Yes, it is interesting, when you are becoming highly concurrent the penalty for context switching start taking its toll, but that's only when the rest of your trading system is already optimized.
Yes, but the concurrency has been shifted to the two disruptors at either end of the business process logic. And I suspect the business logic is fairly simple and lends itself to the straight through solution. If you want to react to a news event (say), you have to somehow send a signal to the feed requesting recent history (last 20 minutes say), have something waiting to look at it, crunch the numbers when they arrive to see if somethings up, then interupt the existing trade decision/risk management schedule with a potentially better trade. Complexity increases quickly and concurrency helps do all of that at high speed.
As your complexity curve increases, your latency expectations must go down. That is what I meant when I said there is no single trading system that can be the "best".

If what you are interested in is complex decision making then it may make sense to use a different sort of messaging technology than LMAX, but you won't be getting into anything remotely "low latency". Nothing wrong with that, just needs to be a known expectation.
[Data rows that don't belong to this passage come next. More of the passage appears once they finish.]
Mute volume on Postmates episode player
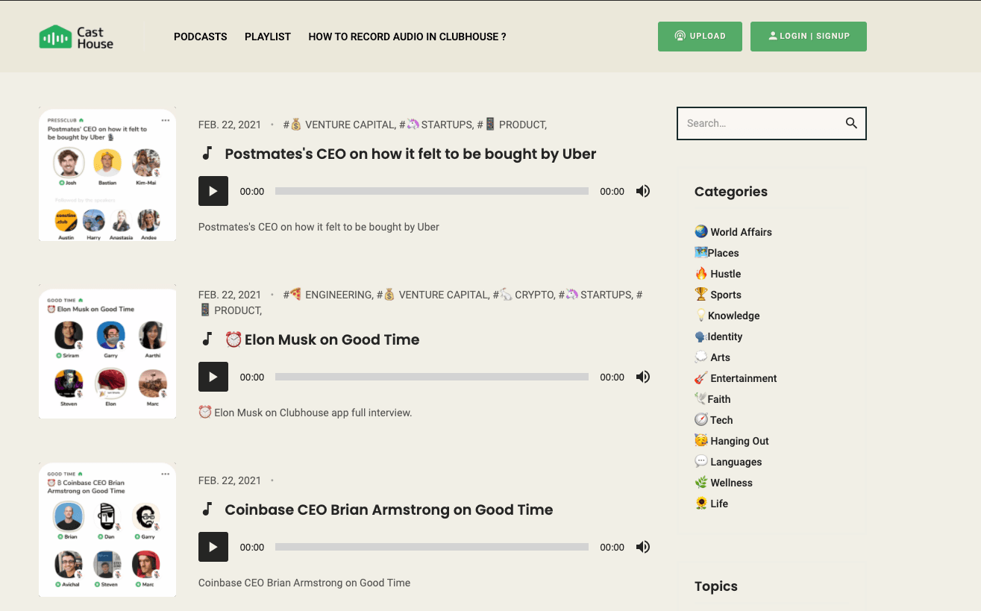[642, 191]
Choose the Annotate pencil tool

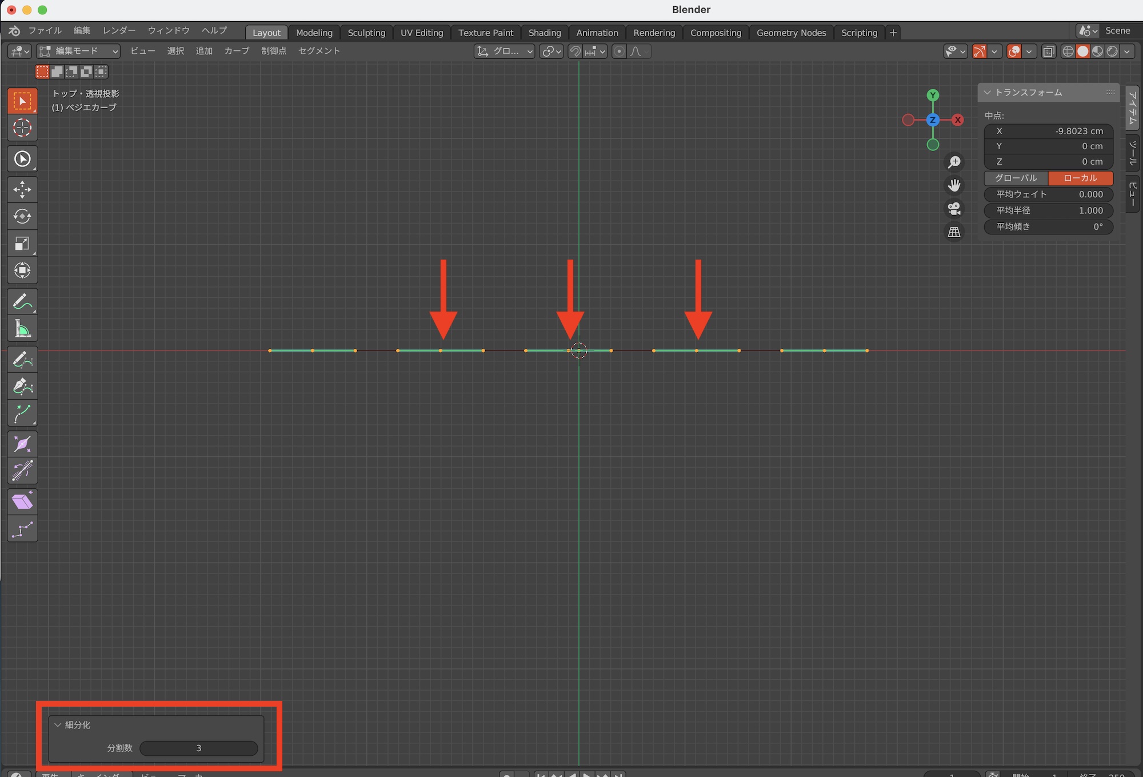22,301
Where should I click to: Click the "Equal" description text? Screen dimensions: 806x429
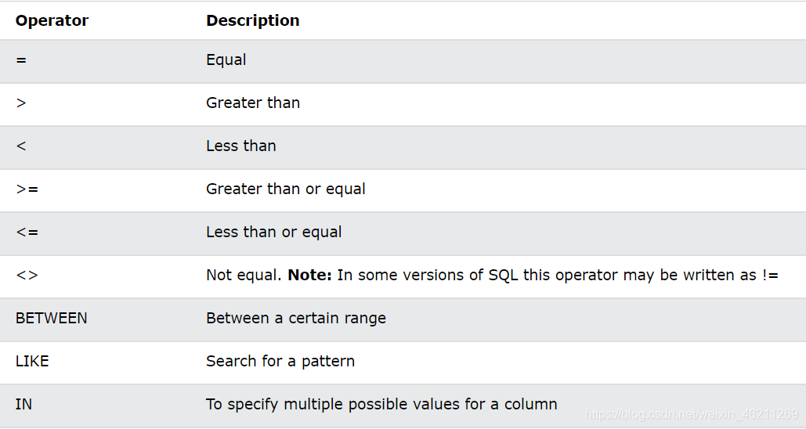(x=226, y=60)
Yep, I've poured over the technology and concepts there and its awesome. So awesome I think you can increase complexity without too much of a latency penalty. Just behind the fast guys but way ahead of the straight algo guys is where I think the opportunities lie (I'm kind of answering your previous question about where the dials sit in my mind). I might be wrong but, and would like to test out all dial positionings at once before locking in. And that's where a flexible haskell version could shine.
I have no opinion about the choice of haskell. That said, you are already making decisions about the dials if you go in with an architecture that relies on massive concurrency, functional languages, etc. You cannot for instance get the latency dial very low with that central architecture decision.

Again there is nothing wrong with that. It's just better to state it up front as an expectation and/or a goal than to assume you are going to be able to pivot easily once you have an architecture in place.

I can't recommend working with the LMAX library enough if you are interested in low latency in the JVM. Lots of people have driven to the same/similar place but LMAX was the first to just let everyone see it.
Thanks Kasey,

I'm probably thinking of algos more generally and generically. For example, whatever the class of trades, I think that what you are doing is making a stochastic forecast of future price movements. So maybe there's a good separation possible between your algorithms that create a distribution and algos that determine how to trade once you have that distribution. But saying this probably reveals a bias I have to think statistically. And I totally agree the majority of the system build thats important is the boring stuff. An algorithm should be able to tell if the market feed has died or the market shuts down unexpectedly, right? And know what to do next. And good to hear that someone thinks the costs are much less than popular opinion suggests.

I worked on a framework for managing stock and options positions based on feedback methods developed by Stafford Beer. It doesn't do the algorithmic/transaction part, but rather focuses on providing reporting and alerting for large hierarchies of institutions, accounts, stock and options positions. The proprietary algorithmic code could be added by subclassing the code that I wrote. It's called the Viable System Agent. It's written in Smalltalk, tested under both Squeak and Pharo. It's licensed under the BSD license. It can be found at:

http://home.rbcarleton.com/rbc/software/smalltalk/VSA/

Look at the RBC-VSA-Portfolio category. That's where all the stock/option code is.